Cleric accused of trying to help al Qaeda


Hamza al-Masri
 (The Spokesman-Review)
From wire reports

Dean Lawrence used to think it was a joke when he heard all the talk about terrorists thinking about training on a sheep ranch outside his tiny hometown of Bly, Ore.

He was rethinking things Thursday after the arrest of a Muslim cleric in London on charges of trying to establish a terrorist training camp near Bly, a logging and ranching town in the sagebrush-dotted high desert of southern Oregon.

“A small town like this – I read in the paper one time there was 15 people came down to look” at the ranch, Lawrence said Thursday in a telephone interview from the gas station he owns in Bly.

The cleric, Abu Hamza al-Masri, was arrested on a U.S. indictment alleging he tried to start the training camp and provided aid to al Qaeda. His now-shuttered Finsbury Park Mosque attracted Sept. 11 suspect Zacarias Moussaoui and would-be shoe bomber Richard Reid.

The United States will almost certainly have to rule out the death penalty to get England to hand al-Masri, 47, over for trial.

A volatile preacher with one eye and hooks for hands – lost, he says, fighting Soviet troops in Afghanistan in the 1980s – al-Masri has long been the focus of terrorism suspicions there.

Al-Masri has sparked outrage with sermons calling the invasion of Iraq a “war against Islam,” claiming the Sept. 11 attacks were a Jewish plot and calling the Columbia space shuttle disaster a “punishment from Allah” because Christian, Jewish and Hindu astronauts were aboard.

Two people connected to a mosque in Seattle, Semi Osman and James Ujaama, were charged in 2002 with trying to start a training camp for al-Masri, but the charges were dropped in exchange for guilty pleas on lesser charges.

Authorities have said Ujaama sent al-Masri a fax proposing a camp outside Bly, and al-Masri sent two representatives to evaluate the site some 50 miles east of Klamath Falls.
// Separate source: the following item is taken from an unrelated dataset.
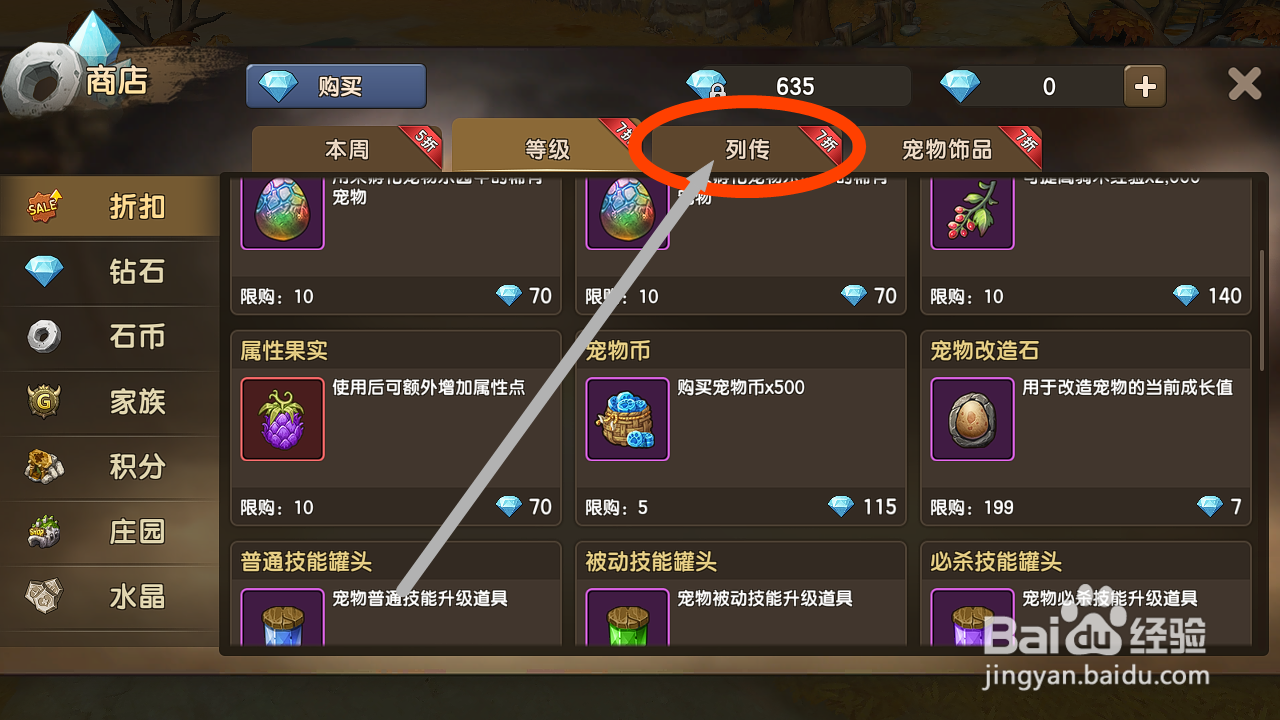Open the 庄园 manor category icon
The image size is (1280, 720).
[x=42, y=532]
The two were reportedly disappointed that the property had no barracks for trainees, and the camp was never developed.

The Klamath County Sheriff’s Department got a tip from Interpol about the ranch in 1999 and sent some deputies to keep an eye on it, but they did not notice much beyond a dozen people taking target practice, said Sheriff Tim Evinger.
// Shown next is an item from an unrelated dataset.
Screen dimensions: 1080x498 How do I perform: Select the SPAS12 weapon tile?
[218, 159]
The shooting was not enough to catch the notice of neighbor Don Wessel, a retired logger who himself is used to taking shots at gophers on his ranch. He saw the news about al-Masri’s arrest on television.
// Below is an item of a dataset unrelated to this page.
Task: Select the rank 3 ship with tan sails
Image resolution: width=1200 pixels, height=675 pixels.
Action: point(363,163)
“There was some people out there that wore long clothes, but the only time we ever saw them was at the post office,” said Wessel.

A grand jury in New York brought an 11-count indictment against al-Masri on April 19, and the charges were announced Thursday.

Prosecutors said al-Masri sought to incite a holy war around the world, and played a major role in a 1998 hostage situation in Yemen that left three British tourists and an Australian visitor dead.

The indictment charged him with hostage-taking and conspiracy in connection with the incident, and also alleges he provided material support to al Qaeda and the Taliban to foment a holy war in Afghanistan.

British Home Secretary David Blunkett said Thursday that an agreement with American officials last year made clear that in al-Masri’s case, “they will not carry out an execution.”